Linhouse waited to be asked what it was, so that he might reassure himself with his own answer: “It’s the record of a journey—you saw her letter.” Then, with a shrug, “I’m to let it play, for the crowd.” Or perhaps, owing to their linked circumstance, he need merely give a flick to the letter, remaining dumb. And Sir Harry, mum-dumb also—so related were the co-deserted!—might pass over it with merely a nod.

In which case, what would
he
himself feel then? He had that terrible premonitory sense of being on the edge of identifying in himself a feeling he would be unable to bear—that sense of half of him plodding away from himself with steps nightmare slow and these fated only to find themselves returning, indrawn again to the monster at his own center—the cephalopod that floated on its own arms and wasn’t going anywhere. He waited for his good kind friend, the astronomer s
cientia, scientia
—to recognize it—the object? the feeling? and tell him what it was, in a voice not too far from the one in which nursemaids dealt with natural miracles: “Thunder is the clouds knockin’ together. Days is longer in summer, because. Coo, love, hands away from the fire. It burns.”

But the old man, head lifted, did none of these things. He did what all the others out there hadn’t done. Stood rapt.

Finally, his hand fell on Linhouse’s shoulder, and gripped there.

By its transference, Linhouse recognized his own feeling. He didn’t want to know—what he wanted to know about her. Or to get to know, by any extension of hers, her Elsewhere. On the small unknowns larger ones always rested, eagles taking off from the linnet’s wing. If there was a Great Pyramid shape to knowledge, then it must balance on point, upside down.

His shoulder was free. He heard steps tiptoeing away behind him. On a sigh of readiness from the audience, he walked center stage.
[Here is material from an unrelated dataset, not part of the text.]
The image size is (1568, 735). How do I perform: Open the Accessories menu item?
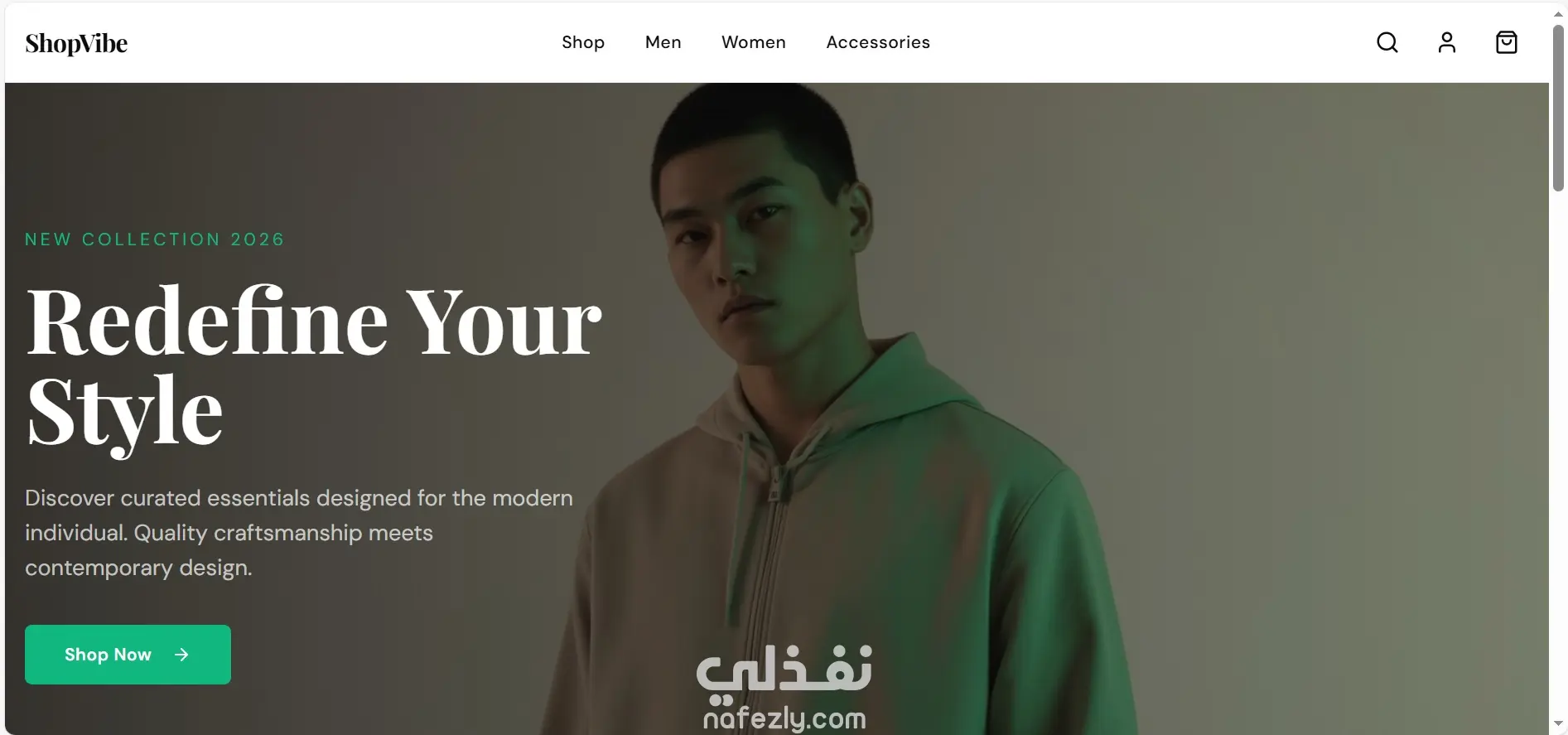878,42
Here, he was as brief as she’d asked him to be, outlining what was known of her disappearance, topped by some remarks in stock encomium style, most of them in the program already. This was in order. There wasn’t a wet eye in the house—never was, at these things—but no one snickered. And when forewarned of the probable length of the “reading,” nobody got up to leave.
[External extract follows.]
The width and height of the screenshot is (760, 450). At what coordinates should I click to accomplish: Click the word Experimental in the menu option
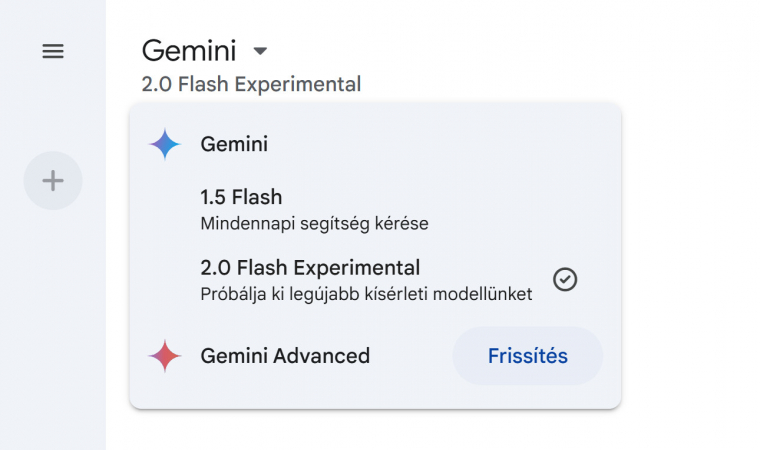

In conclusion, he gave them their part of her letter, an equally stock
ave atque vale
effusion of the sort which only the dead and the living dare exchange. Doing so, he saw how cleverly she’d managed to sink, in all this redundancy, almost no fact. Any auditor must take as official what was all so bloody conventional; even the provost must be relievedly thinking that, as so often happens at universities, everything had already been authenticated—somewhere else. For, cleverest of all, she’d managed, without precisely saying so, to attach the object to Jamison himself. It now had the beautiful, secret authenticity of the one trove which that generous man hadn’t been able to relinquish, its origin as open to their surmise as that of a bottle picked up at sea—or from the ziggurat of Babylon, or the pithoi of Knossos—by a hand much more securely dead than hers, and one in life a member of the National Academy.
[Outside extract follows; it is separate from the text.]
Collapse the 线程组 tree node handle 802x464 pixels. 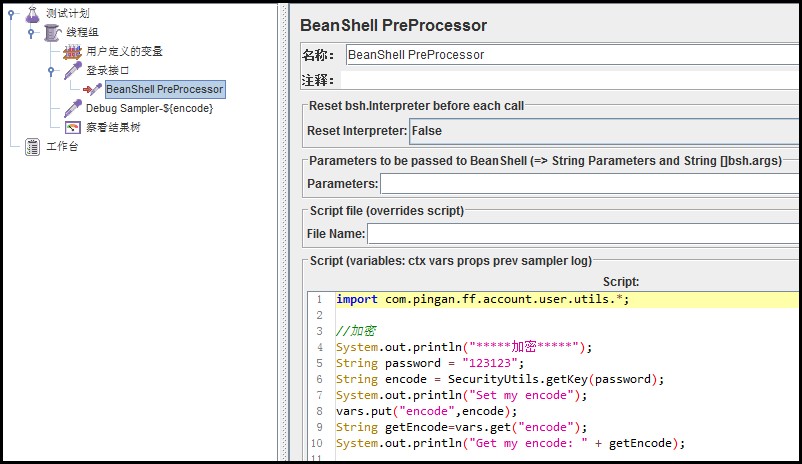coord(31,33)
And now, as per instruction, a stenographer, previously alerted, tripped up to the platform on signal and seated herself with pad and pencil in a chair set at a discreet distance.
Tape won’t do,
the letter had said.
Nothing electrical. And make it a girl.
One of the younger departmental staff, the secretary had a head as pretty as a painted bead. Inclined forward within that wimple of her trade, the round collar, it lent the object a final halo, as in those charades the onlookers were already so well trained to—she might have been leaning toward a dreadnought, or a tube of shaving cream. Her expression was just right for either. There was just enough room between her and it for Linhouse to get by.